6. Use technology to appear present. Some lawyers, myself included, try to look present, regardless of whether we’re working or on vacation. My voicemail message always says I’m working unless I’m somewhere without the Internet. I don’t send “out of office” e-mails when I’m away. I’m “working” 365 days a year as far as my clients are concerned. Is that a good idea? Maybe not. You’ve got to figure that out for yourself and decide how you want to deal with access to you. The bottom line is that I want prospective clients to leave me a voicemail or send me an e-mail when they need help, and I don’t want them thinking that I’m away. I forward the message to someone for handling regardless of whether I’m working, and I don’t want to decrease the likelihood of that message being left for me.
7. Check out the Internet before you go. If you’re going to work some from your destination, then it’s important to be sure that you’re able to connect. Many hotels and other vacation rentals claim to offer Internet access. Reality doesn’t always match up with what’s advertised. My system, especially if I’m renting a house or an apartment, is to ask the owner or manager to run a speed test and record it for me with Jing. The owner can then send me the video of the speed test. I know that sounds anal and overly paranoid, but I’ve had issues with the Internet in lots of these rentals. I also travel with a BearExtender, which sometimes makes a big difference in difficult Wi-Fi situations.
8. Get the staff on board. Explain to your staff that you really need to take vacations just like they do. Get their commitment to do everything possible to keep the clients happy and under control. Make sure they all understand the backup attorney’s role. Do the same with your virtual assistants and paralegals as well as your answering service. My experience is that my staff rises to the occasion, and I’m consistently amazed by the capability of my team. I often think they’d be better off if I’d stay out of their way more often.
9. Enjoy the trip. It’s easy to let thinking about work get in the way of really enjoying your time away. I struggle with letting work thoughts creep into my mind. That’s especially true if I’m checking my e-mail and voicemail on a regular schedule. You’re going to have to find your way through getting the most out of your trip while avoiding disaster back at the office. There’s no way around the fact that it’s a tricky balance that you’ve got to strike, and it takes years of practice to get it exactly right. For me, I’ve found that longer trips really help me disconnect from the office-related anxiety. However, I’ve found that each of us needs to figure out what works best for our particular psychology.
10. Catch up. Anticipate some chaos upon getting back to work: it’s normal and predictable. Build a couple of long days into your calendar before you leave so you’ll be back on track before long. Avoid scheduling hearings for the first day back. Avoid booking the first day with lots of client meetings. Visualize your return before you leave, and allow yourself some time and space for re-entry by blocking off some of your calendar for calls and document review.

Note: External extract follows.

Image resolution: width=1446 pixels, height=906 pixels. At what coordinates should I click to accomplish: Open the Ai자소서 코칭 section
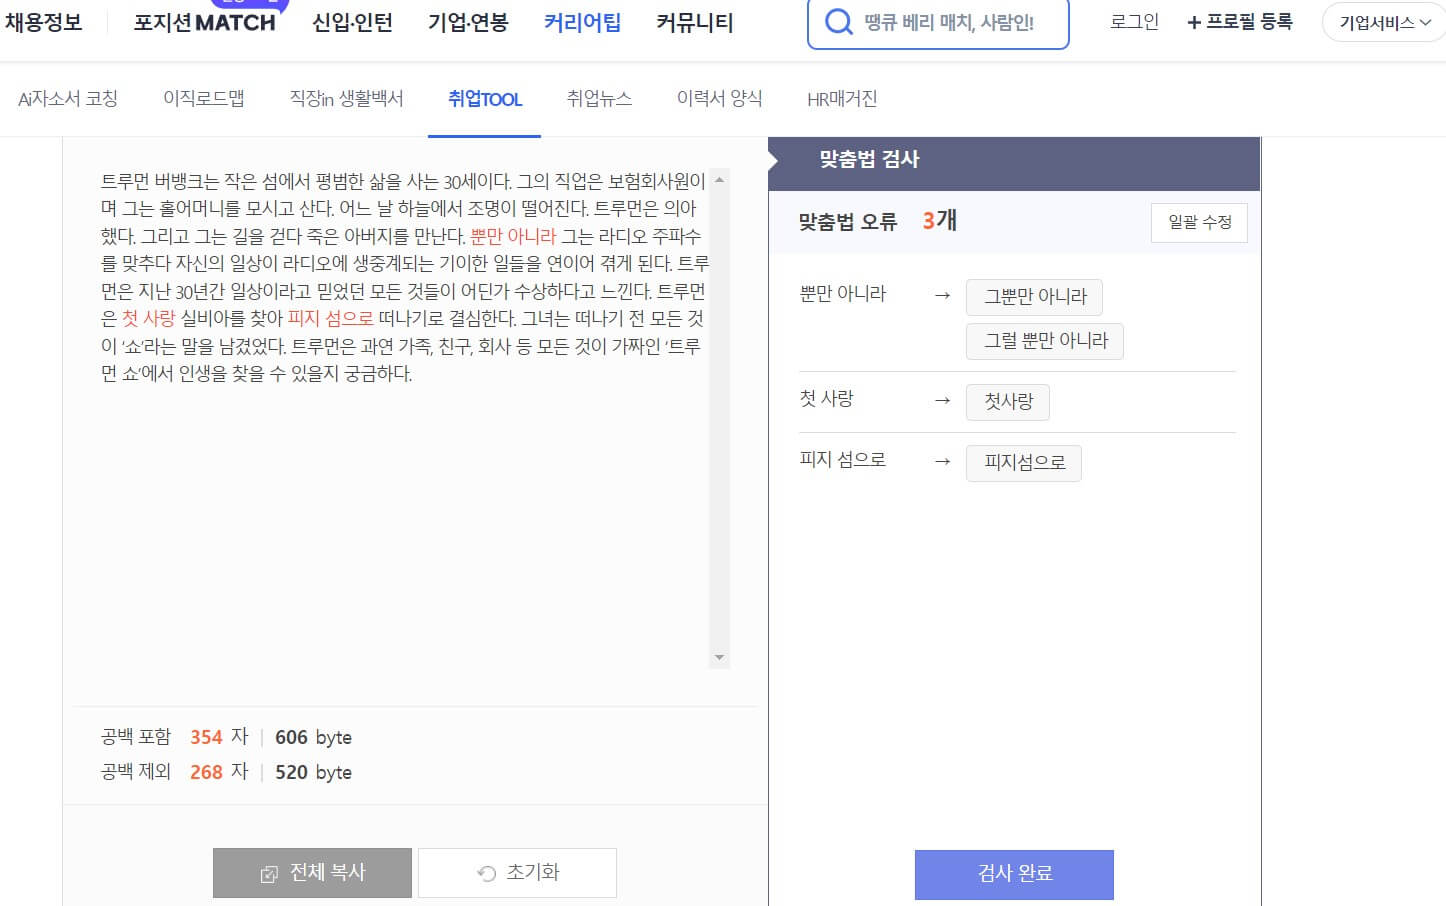point(66,98)
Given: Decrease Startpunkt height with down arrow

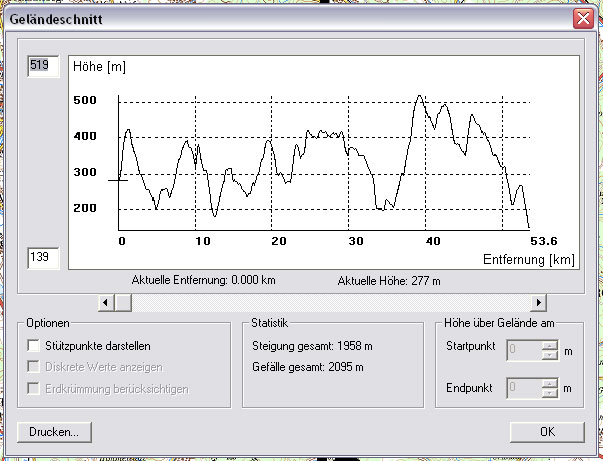Looking at the screenshot, I should coord(548,355).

Vacations are important. If you skip them, you’ll suffer the consequences. This work is tough. It’s exhausting, and it’ll burn you out if you don’t get some time away from the stress and pressure.
These tips apply to many of us, solo or not. Hopefully, you’ve already planned some time away for the coming months. If not, there’s still time. Take the time away and recharge, rejuvenate, and come back ready to do an even better job for your clients.